## Exercise goal
Every entry must appear in the answer exactly as it does here.

## Records supplied
+ + + + +

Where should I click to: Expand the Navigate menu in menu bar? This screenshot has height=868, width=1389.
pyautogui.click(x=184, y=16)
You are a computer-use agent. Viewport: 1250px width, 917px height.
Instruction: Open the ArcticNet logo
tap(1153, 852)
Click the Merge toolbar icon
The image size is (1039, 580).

+ + + + +

## Result of this task
Where should I click to: Expand the Navigate menu in menu bar? This screenshot has height=868, width=1389.
pyautogui.click(x=184, y=16)
You are a computer-use agent. Viewport: 1250px width, 917px height.
Instruction: Open the ArcticNet logo
tap(1153, 852)
Click the Merge toolbar icon
The image size is (1039, 580).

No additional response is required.